SEATTLE, Jan. 3 — A monolith that mysteriously appeared in a Seattle
park with the dawn of 2001 has disappeared.
When workers went to Magnuson Park this morning, they found that
the 9-foot steel monolith was gone. Park officials said only some
burned candles and a rose were in its place.
Parks officials were deciding whether to leave or move the object
that resembled the shrieking
black marker in Stanley Kubrick’s landmark movie, 2001: A Space
Odyssey. They were concerned it could be tipped over.
No one has publicly claimed credit for installing the monolith.

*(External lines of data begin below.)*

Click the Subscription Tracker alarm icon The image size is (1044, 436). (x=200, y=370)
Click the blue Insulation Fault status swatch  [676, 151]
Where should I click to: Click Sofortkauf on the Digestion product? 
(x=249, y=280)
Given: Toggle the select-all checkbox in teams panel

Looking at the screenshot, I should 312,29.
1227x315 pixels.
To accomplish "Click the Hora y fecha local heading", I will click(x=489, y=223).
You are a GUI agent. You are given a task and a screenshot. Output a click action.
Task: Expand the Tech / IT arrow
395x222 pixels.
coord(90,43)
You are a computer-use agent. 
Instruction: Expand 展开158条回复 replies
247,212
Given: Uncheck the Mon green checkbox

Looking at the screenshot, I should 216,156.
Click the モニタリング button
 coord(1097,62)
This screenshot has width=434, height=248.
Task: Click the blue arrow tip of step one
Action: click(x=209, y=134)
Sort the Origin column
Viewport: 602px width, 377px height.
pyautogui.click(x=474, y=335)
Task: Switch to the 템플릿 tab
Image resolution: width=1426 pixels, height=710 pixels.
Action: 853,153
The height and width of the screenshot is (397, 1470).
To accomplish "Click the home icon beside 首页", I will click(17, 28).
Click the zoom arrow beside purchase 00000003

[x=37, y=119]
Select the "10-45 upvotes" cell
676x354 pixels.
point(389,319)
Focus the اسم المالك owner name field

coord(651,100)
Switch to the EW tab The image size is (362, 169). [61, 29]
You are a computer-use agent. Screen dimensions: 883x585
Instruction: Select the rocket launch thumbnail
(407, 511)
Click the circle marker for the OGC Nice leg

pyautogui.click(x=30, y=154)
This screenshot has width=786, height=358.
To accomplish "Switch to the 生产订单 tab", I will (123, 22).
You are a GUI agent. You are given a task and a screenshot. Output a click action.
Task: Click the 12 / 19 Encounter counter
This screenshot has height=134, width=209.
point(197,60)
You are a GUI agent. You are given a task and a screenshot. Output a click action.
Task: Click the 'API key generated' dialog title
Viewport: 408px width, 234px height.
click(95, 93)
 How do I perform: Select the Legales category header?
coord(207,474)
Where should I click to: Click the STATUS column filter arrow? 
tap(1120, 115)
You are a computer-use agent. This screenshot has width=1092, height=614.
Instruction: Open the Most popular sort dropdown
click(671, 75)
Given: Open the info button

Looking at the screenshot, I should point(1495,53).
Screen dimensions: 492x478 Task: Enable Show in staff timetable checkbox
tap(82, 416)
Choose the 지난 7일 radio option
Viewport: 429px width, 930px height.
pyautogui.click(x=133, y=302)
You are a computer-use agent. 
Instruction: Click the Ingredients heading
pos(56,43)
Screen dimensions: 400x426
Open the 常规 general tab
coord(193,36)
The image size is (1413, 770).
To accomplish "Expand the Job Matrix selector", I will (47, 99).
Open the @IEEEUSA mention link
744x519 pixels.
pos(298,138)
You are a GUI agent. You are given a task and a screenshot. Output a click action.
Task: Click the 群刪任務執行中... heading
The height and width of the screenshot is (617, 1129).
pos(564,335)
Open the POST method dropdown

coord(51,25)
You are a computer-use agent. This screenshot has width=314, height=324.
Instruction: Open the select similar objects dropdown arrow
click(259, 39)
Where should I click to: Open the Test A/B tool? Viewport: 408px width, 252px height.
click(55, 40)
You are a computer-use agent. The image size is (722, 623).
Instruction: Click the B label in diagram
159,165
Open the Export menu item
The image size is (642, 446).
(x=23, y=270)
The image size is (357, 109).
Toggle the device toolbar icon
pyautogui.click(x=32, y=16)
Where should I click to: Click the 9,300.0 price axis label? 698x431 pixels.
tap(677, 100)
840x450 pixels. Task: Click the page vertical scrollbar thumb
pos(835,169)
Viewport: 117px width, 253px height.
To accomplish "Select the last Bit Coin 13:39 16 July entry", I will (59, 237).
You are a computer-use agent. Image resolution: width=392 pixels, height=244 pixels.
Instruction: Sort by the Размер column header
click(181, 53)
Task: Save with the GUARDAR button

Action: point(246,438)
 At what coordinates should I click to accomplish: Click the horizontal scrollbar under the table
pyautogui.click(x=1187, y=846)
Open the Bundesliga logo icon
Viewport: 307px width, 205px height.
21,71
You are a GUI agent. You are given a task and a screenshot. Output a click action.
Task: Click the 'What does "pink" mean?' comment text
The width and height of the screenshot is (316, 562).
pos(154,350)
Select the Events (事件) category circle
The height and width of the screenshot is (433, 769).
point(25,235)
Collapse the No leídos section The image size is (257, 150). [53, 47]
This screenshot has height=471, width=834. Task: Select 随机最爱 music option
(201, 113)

The structure reminded Rebecca Sargent of Machu Picchu, the ancient
Incan ruins — similar vibe, she said.
Her husband, Denny, was a little more cynical,
humming the Space Odyssey theme as he moved forward to touch it.
"I feel my intelligence increasing by the moment," he said.
It wouldn't be the city's first experience with anonymous art, if
that's what it is. There was the 700-pound steel ball and shackles
placed on the right leg of the Seattle Art Museum's Hammering Man.
And there was the 1,800-pound metal heart Jason Sprinkle — "Subculture
Joe" — placed at Westlake Park in 1996, in protest of various issues.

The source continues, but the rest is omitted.